そのATSUSHIが満を持してEXILEのグループ活動に復帰し、4年5ヵ月ぶり、52枚目のシングル「Get-go!」が2025年9月27日にリリースされる。大人の余裕が感じられる軽快なサウンドと、ATSUSHIが手がけたポジティブな歌詞が織りなす、再始動にふさわしい楽曲だ。

「本当にいろいろなことがありましたが、自分たちの信念や理念を大切にしながら、EXILEというフィルターを通して、EXILEを表現しようと考え続けてきました。そういう意味で、オリジナルメンバーのATSUSHIが完全復活して、この曲でEXILEが再始動することは感慨深いものがあります。往年のEXILEらしい楽曲が今の時代には逆に新鮮なので、これからが楽しみです」

横一列に並ぶEXILE

次世代へ継承していくEXILEの想いとメッセージ

EXILEの特徴のひとつに、メンバーの他グループとの兼務がある。そこにあるのは、EXILEの信念や理念を後輩アーティストに継承させるというHIROの狙いだ。NAOTOと小林直己は三代目 J SOUL BROTHERSで、世界と佐藤大樹はFANTASTICSで、それぞれWリーダーを務めている。

「新しいグループを若手だけで始めるのは非常に困難です。EXILEで培った想いを継承しながら新たなメンバーを育てて、ともに成長してほしい。そんな願いを込めて、各グループのリーダーを任せました」

LDHが運営するダンススクールEXPGから、EXILEの想いの継承は始まっている。EXPGで学び、オーディションを受けて、LDHの所属となったアーティストがすでに133人もいるという。そのなかのひとり、19歳でEXILEのメンバーに選ばれた佐藤大樹は、EXILEのDNAを高い純度で受け継いでいる。

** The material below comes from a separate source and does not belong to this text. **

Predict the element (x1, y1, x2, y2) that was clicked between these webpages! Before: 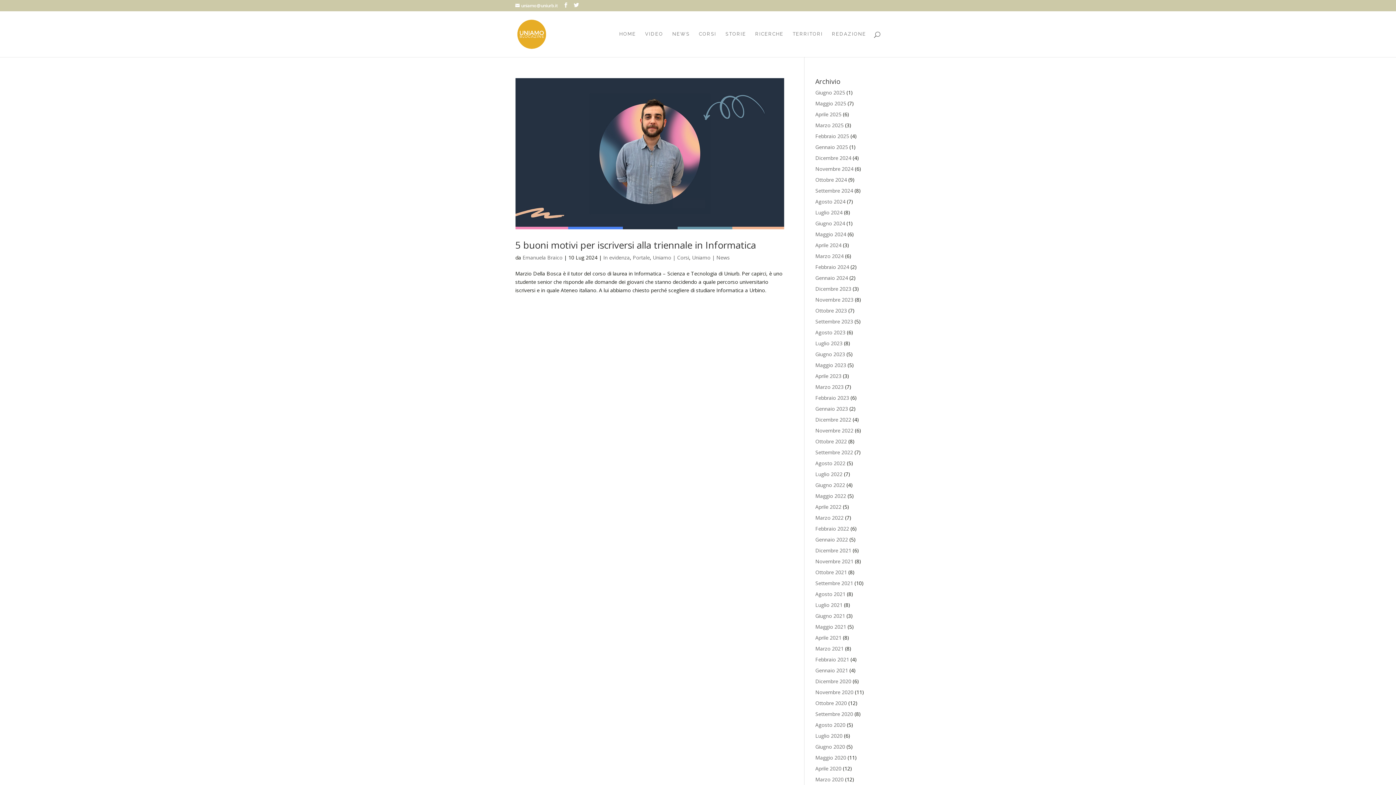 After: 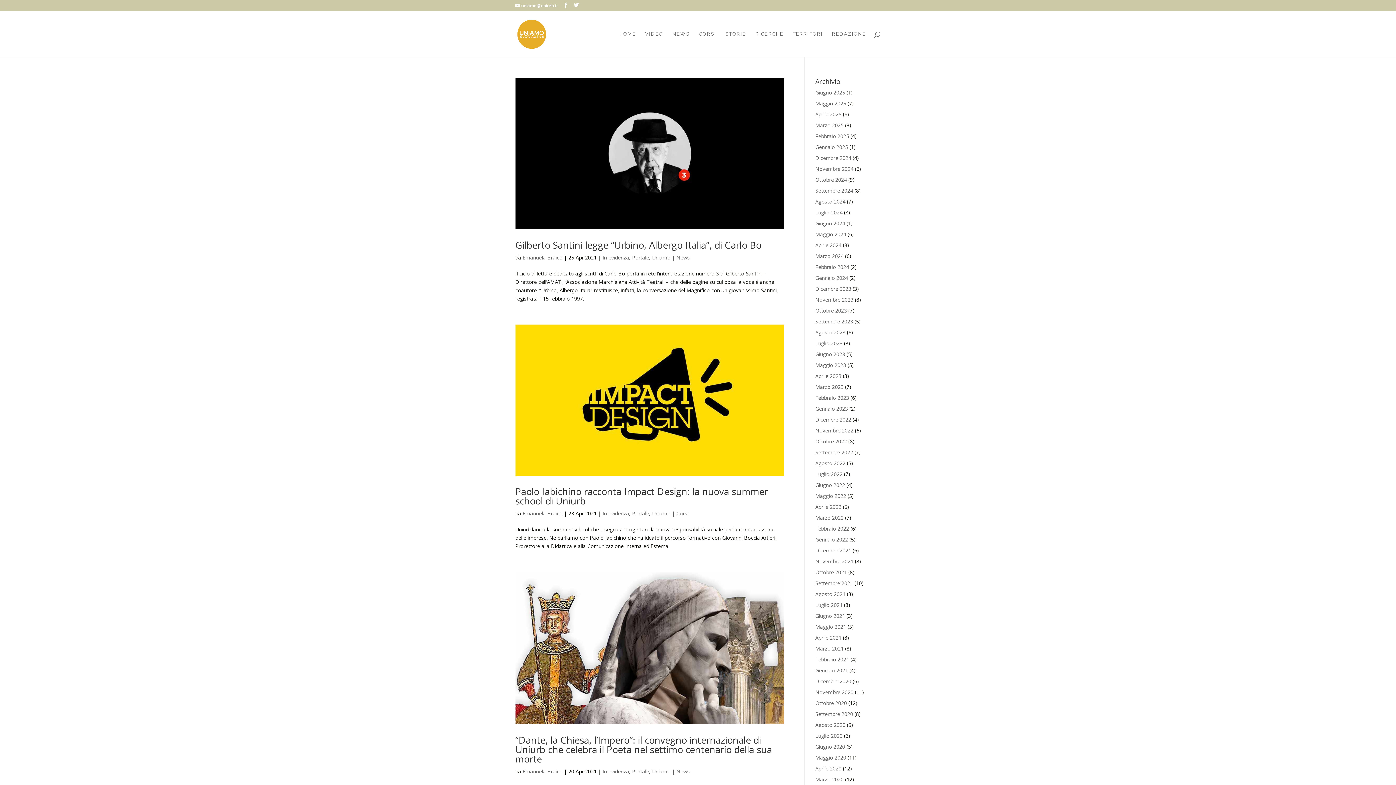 Action: label: Aprile 2021 bbox: (815, 634, 841, 641)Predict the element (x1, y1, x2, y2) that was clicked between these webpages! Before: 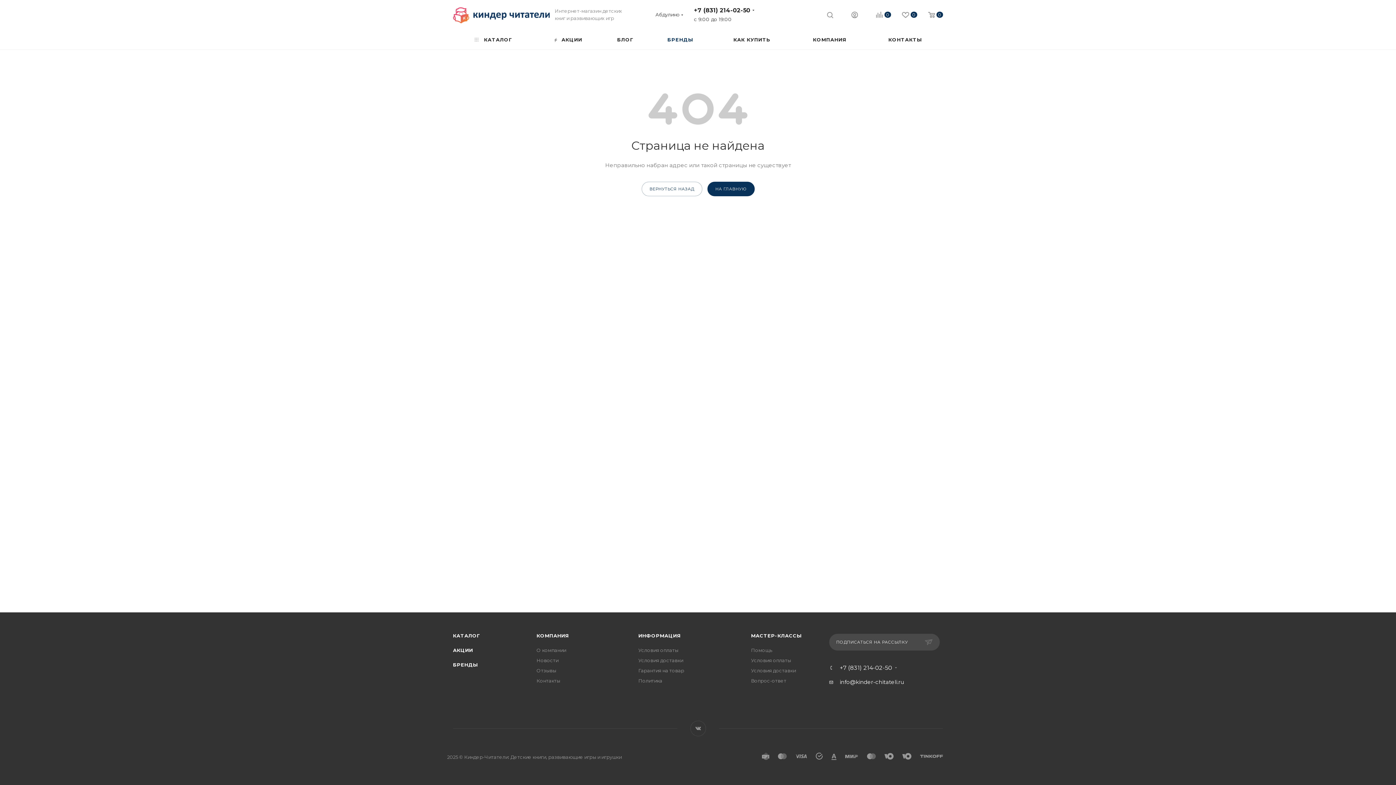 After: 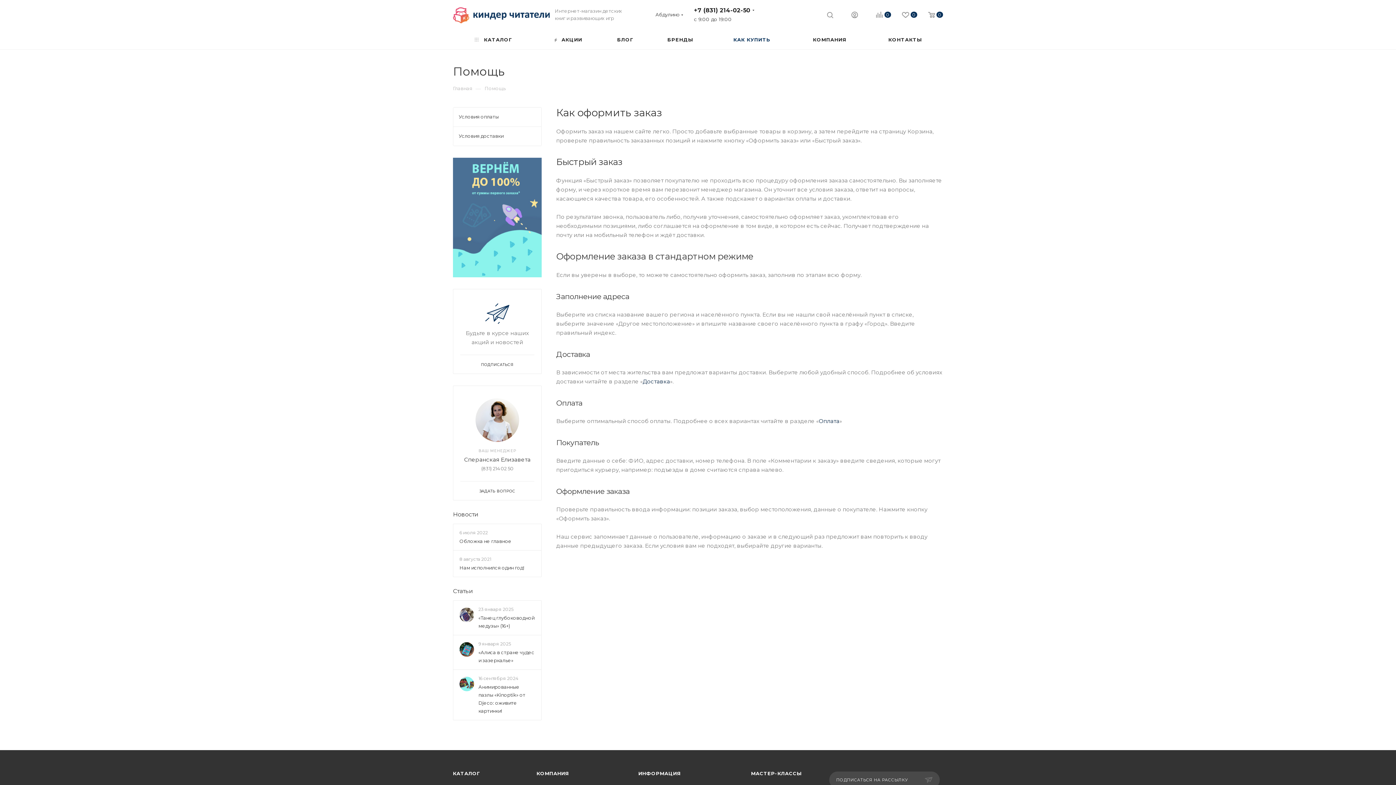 Action: label: Помощь bbox: (751, 647, 772, 653)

「大樹も世界も若いですが、冷静に自分自身とEXILE、EXILE TRIBEを見つめ、それぞれどう輝かせることができるのかを理解していると思います。自分の夢を掲げ、自分の身の回りにある環境に応じてブレずに行動できるのは、EXILE全員に共通する強みだと思います」

現在、EXILE TRIBEには12のグループが存在し、4つの世代に分けられている。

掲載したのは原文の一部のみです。